But we really only need to consider kernels that are earlier than Linux 4.4,
because Linux 4.4 and later kernels will always be able to determine the page
size by reading the kernel flags (if there is no vmcoreinfo). So the code below
that you are patching will only be executed if:
(1) there is no vmcoreinfo, and
(2) no kernel flags (in kernels earlier than Linux 4.4):
That being the case, I don't see how it would ever be possible for the
"else" section below to ever be executed:
+ if (THIS_KERNEL_VERSION < LINUX(4,16,0)) {
+ value = symbol_value("swapper_pg_dir") -
+ symbol_value("idmap_pg_dir");
+ } else {
+ if (kernel_symbol_exists("tramp_pg_dir"))
+ value = symbol_value("tramp_pg_dir");
+ else if (kernel_symbol_exists("reserved_ttbr0"))
+ value = symbol_value("reserved_ttbr0");
+ else
+ value = symbol_value("swapper_pg_dir");
+
+ value -= symbol_value("idmap_pg_dir");
+ }
I was going to suggest checking for (THIS_KERNEL_VERSION < LINUX(4,4,0)),
but I don't think that's even necessary given that the code sequence above
will *only* be executed if the kernel is Linux 4.4 or earlier.
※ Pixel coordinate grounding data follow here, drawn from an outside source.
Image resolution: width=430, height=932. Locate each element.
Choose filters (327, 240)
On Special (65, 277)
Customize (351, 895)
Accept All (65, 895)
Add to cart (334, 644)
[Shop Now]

So the
"else" section has become dead code.
Dave
> Best regards,
> Qiwu
>
>
> -----Original Message-----
> From: Dave Anderson <anderson(a)redhat.com>
> Sent: Tuesday, November 12, 2019 11:34 PM
> To: 陈启武 <chenqiwu(a)xiaomi.com>
> Cc: Discussion list for crash utility usage, maintenance and development
> <crash-utility(a)redhat.com>
> Subject: [External Mail]Re: Fix for the determination of the ARM64 page size
>
>
> ----- Original Message -----
> > Hi Dave,
> > There is a bug for the determination of the ARM64 page size happen on
> > kernel 3.18 crash kdump.
>
> If it is a kdump, there should be a PAGESIZE vmcoreinfo entry.
> As far as I can tell, the PAGE_SIZE has always been exported as the second
> item for all architectures here:
>
> static int __init crash_save_vmcoreinfo_init(void)
> {
> VMCOREINFO_OSRELEASE(init_uts_ns.name.release);
> VMCOREINFO_PAGESIZE(PAGE_SIZE);
> ...
>
> What does "help -D" show for the vmcoreinfo data on your dumpfile?
>
>
> > The crash session failed immediately with the error message "crash: cannot
> > determine page size" since the page size cannot be determinted by kernel
> > image header flags field or subtraction of symbol values address.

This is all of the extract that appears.